◆ **EXERCISE AIM**:
Retype all of the lines below with no changes.

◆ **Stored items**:
+++++
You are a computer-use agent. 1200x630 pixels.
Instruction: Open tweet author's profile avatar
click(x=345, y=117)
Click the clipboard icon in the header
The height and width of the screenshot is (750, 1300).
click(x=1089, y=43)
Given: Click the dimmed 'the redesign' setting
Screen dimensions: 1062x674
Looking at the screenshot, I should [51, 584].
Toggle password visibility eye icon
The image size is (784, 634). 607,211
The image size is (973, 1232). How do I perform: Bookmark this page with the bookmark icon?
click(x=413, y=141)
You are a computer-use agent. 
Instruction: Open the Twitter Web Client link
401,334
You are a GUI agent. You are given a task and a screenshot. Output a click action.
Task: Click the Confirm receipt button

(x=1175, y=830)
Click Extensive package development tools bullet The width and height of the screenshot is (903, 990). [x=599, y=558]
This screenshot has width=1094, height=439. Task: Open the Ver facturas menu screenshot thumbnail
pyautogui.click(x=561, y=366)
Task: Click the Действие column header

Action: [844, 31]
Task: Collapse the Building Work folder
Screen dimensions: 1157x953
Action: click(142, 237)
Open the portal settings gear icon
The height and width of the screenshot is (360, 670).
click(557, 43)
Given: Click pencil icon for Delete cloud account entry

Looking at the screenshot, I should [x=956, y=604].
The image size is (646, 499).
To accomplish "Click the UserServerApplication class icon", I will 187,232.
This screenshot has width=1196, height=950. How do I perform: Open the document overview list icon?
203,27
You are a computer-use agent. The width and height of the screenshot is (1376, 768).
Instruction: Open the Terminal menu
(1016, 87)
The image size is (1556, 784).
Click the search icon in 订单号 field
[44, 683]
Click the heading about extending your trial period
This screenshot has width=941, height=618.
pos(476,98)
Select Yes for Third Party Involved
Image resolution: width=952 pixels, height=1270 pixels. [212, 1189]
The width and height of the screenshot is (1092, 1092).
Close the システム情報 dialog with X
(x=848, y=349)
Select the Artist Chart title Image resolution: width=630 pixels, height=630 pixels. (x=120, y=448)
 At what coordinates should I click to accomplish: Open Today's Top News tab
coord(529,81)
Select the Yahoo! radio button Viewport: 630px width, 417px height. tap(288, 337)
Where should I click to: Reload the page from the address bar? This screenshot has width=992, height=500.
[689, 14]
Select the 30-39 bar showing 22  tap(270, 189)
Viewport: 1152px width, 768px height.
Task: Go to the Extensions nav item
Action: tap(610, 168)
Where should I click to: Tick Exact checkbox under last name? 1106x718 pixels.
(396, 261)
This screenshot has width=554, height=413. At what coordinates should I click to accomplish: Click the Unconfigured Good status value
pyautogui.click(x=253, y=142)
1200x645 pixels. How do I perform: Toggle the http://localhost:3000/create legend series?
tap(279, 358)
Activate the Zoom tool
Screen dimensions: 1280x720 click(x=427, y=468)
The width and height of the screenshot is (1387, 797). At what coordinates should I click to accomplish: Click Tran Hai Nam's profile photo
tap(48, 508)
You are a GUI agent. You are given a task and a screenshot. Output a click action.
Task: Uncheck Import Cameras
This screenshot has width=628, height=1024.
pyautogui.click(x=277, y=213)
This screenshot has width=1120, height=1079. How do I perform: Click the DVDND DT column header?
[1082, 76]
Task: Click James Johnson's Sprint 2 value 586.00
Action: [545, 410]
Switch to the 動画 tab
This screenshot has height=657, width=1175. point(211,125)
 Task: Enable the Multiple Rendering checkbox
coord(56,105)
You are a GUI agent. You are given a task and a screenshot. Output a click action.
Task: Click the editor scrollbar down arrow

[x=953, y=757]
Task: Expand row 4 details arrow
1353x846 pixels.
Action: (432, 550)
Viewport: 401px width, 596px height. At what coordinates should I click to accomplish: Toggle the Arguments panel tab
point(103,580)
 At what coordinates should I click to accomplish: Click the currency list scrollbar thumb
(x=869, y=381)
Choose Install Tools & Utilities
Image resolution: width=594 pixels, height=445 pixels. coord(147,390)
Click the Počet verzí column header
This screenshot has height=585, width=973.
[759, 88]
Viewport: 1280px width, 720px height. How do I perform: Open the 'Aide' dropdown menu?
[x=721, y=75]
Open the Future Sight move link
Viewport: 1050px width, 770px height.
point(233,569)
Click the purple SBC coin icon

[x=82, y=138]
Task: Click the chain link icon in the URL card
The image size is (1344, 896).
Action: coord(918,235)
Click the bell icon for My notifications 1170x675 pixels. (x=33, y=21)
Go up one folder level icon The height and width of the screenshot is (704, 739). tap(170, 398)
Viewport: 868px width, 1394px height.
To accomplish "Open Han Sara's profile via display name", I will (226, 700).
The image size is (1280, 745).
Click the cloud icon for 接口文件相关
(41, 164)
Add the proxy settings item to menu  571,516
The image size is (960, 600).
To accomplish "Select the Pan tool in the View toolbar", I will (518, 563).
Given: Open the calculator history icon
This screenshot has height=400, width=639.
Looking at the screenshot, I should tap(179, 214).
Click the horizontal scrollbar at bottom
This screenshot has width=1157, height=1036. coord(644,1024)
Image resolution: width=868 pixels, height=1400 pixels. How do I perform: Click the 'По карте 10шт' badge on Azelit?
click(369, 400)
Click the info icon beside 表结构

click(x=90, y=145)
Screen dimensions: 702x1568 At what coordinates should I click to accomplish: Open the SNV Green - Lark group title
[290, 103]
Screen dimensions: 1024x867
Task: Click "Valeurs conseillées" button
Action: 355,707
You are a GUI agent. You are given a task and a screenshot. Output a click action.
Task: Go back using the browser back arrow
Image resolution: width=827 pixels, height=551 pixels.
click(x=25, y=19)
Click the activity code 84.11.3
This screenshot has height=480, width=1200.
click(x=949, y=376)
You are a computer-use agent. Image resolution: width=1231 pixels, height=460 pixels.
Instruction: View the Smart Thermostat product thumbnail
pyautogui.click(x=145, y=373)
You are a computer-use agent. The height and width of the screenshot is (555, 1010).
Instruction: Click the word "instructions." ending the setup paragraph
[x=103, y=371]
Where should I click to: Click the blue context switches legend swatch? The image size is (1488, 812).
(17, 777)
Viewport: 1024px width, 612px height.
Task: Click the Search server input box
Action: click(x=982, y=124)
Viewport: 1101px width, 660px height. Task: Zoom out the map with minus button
+++++
◆ **SOLUTION**:
You are a computer-use agent. 1200x630 pixels.
Instruction: Open tweet author's profile avatar
click(x=345, y=117)
Click the clipboard icon in the header
The height and width of the screenshot is (750, 1300).
click(x=1089, y=43)
Given: Click the dimmed 'the redesign' setting
Screen dimensions: 1062x674
Looking at the screenshot, I should [51, 584].
Toggle password visibility eye icon
The image size is (784, 634). 607,211
The image size is (973, 1232). How do I perform: Bookmark this page with the bookmark icon?
click(x=413, y=141)
You are a computer-use agent. 
Instruction: Open the Twitter Web Client link
401,334
You are a GUI agent. You are given a task and a screenshot. Output a click action.
Task: Click the Confirm receipt button

(x=1175, y=830)
Click Extensive package development tools bullet The width and height of the screenshot is (903, 990). [x=599, y=558]
This screenshot has width=1094, height=439. Task: Open the Ver facturas menu screenshot thumbnail
pyautogui.click(x=561, y=366)
Task: Click the Действие column header

Action: [844, 31]
Task: Collapse the Building Work folder
Screen dimensions: 1157x953
Action: click(142, 237)
Open the portal settings gear icon
The height and width of the screenshot is (360, 670).
click(557, 43)
Given: Click pencil icon for Delete cloud account entry

Looking at the screenshot, I should [x=956, y=604].
The image size is (646, 499).
To accomplish "Click the UserServerApplication class icon", I will 187,232.
This screenshot has width=1196, height=950. How do I perform: Open the document overview list icon?
203,27
You are a computer-use agent. The width and height of the screenshot is (1376, 768).
Instruction: Open the Terminal menu
(1016, 87)
The image size is (1556, 784).
Click the search icon in 订单号 field
[44, 683]
Click the heading about extending your trial period
This screenshot has width=941, height=618.
pos(476,98)
Select Yes for Third Party Involved
Image resolution: width=952 pixels, height=1270 pixels. [212, 1189]
The width and height of the screenshot is (1092, 1092).
Close the システム情報 dialog with X
(x=848, y=349)
Select the Artist Chart title Image resolution: width=630 pixels, height=630 pixels. (x=120, y=448)
 At what coordinates should I click to accomplish: Open Today's Top News tab
coord(529,81)
Select the Yahoo! radio button Viewport: 630px width, 417px height. tap(288, 337)
Where should I click to: Reload the page from the address bar? This screenshot has width=992, height=500.
[689, 14]
Select the 30-39 bar showing 22  tap(270, 189)
Viewport: 1152px width, 768px height.
Task: Go to the Extensions nav item
Action: tap(610, 168)
Where should I click to: Tick Exact checkbox under last name? 1106x718 pixels.
(396, 261)
This screenshot has width=554, height=413. At what coordinates should I click to accomplish: Click the Unconfigured Good status value
pyautogui.click(x=253, y=142)
1200x645 pixels. How do I perform: Toggle the http://localhost:3000/create legend series?
tap(279, 358)
Activate the Zoom tool
Screen dimensions: 1280x720 click(x=427, y=468)
The width and height of the screenshot is (1387, 797). At what coordinates should I click to accomplish: Click Tran Hai Nam's profile photo
tap(48, 508)
You are a GUI agent. You are given a task and a screenshot. Output a click action.
Task: Uncheck Import Cameras
This screenshot has width=628, height=1024.
pyautogui.click(x=277, y=213)
This screenshot has width=1120, height=1079. How do I perform: Click the DVDND DT column header?
[1082, 76]
Task: Click James Johnson's Sprint 2 value 586.00
Action: [545, 410]
Switch to the 動画 tab
This screenshot has height=657, width=1175. point(211,125)
 Task: Enable the Multiple Rendering checkbox
coord(56,105)
You are a GUI agent. You are given a task and a screenshot. Output a click action.
Task: Click the editor scrollbar down arrow

[x=953, y=757]
Task: Expand row 4 details arrow
1353x846 pixels.
Action: (432, 550)
Viewport: 401px width, 596px height. At what coordinates should I click to accomplish: Toggle the Arguments panel tab
point(103,580)
 At what coordinates should I click to accomplish: Click the currency list scrollbar thumb
(x=869, y=381)
Choose Install Tools & Utilities
Image resolution: width=594 pixels, height=445 pixels. coord(147,390)
Click the Počet verzí column header
This screenshot has height=585, width=973.
[759, 88]
Viewport: 1280px width, 720px height. How do I perform: Open the 'Aide' dropdown menu?
[x=721, y=75]
Open the Future Sight move link
Viewport: 1050px width, 770px height.
point(233,569)
Click the purple SBC coin icon

[x=82, y=138]
Task: Click the chain link icon in the URL card
The image size is (1344, 896).
Action: coord(918,235)
Click the bell icon for My notifications 1170x675 pixels. (x=33, y=21)
Go up one folder level icon The height and width of the screenshot is (704, 739). tap(170, 398)
Viewport: 868px width, 1394px height.
To accomplish "Open Han Sara's profile via display name", I will (226, 700).
The image size is (1280, 745).
Click the cloud icon for 接口文件相关
(41, 164)
Add the proxy settings item to menu  571,516
The image size is (960, 600).
To accomplish "Select the Pan tool in the View toolbar", I will (518, 563).
Given: Open the calculator history icon
This screenshot has height=400, width=639.
Looking at the screenshot, I should tap(179, 214).
Click the horizontal scrollbar at bottom
This screenshot has width=1157, height=1036. coord(644,1024)
Image resolution: width=868 pixels, height=1400 pixels. How do I perform: Click the 'По карте 10шт' badge on Azelit?
click(369, 400)
Click the info icon beside 表结构

click(x=90, y=145)
Screen dimensions: 702x1568 At what coordinates should I click to accomplish: Open the SNV Green - Lark group title
[290, 103]
Screen dimensions: 1024x867
Task: Click "Valeurs conseillées" button
Action: 355,707
You are a GUI agent. You are given a task and a screenshot. Output a click action.
Task: Go back using the browser back arrow
Image resolution: width=827 pixels, height=551 pixels.
click(x=25, y=19)
Click the activity code 84.11.3
This screenshot has height=480, width=1200.
click(x=949, y=376)
You are a computer-use agent. Image resolution: width=1231 pixels, height=460 pixels.
Instruction: View the Smart Thermostat product thumbnail
pyautogui.click(x=145, y=373)
You are a computer-use agent. The height and width of the screenshot is (555, 1010).
Instruction: Click the word "instructions." ending the setup paragraph
[x=103, y=371]
Where should I click to: Click the blue context switches legend swatch? The image size is (1488, 812).
(17, 777)
Viewport: 1024px width, 612px height.
Task: Click the Search server input box
Action: click(x=982, y=124)
Viewport: 1101px width, 660px height. Task: Zoom out the map with minus button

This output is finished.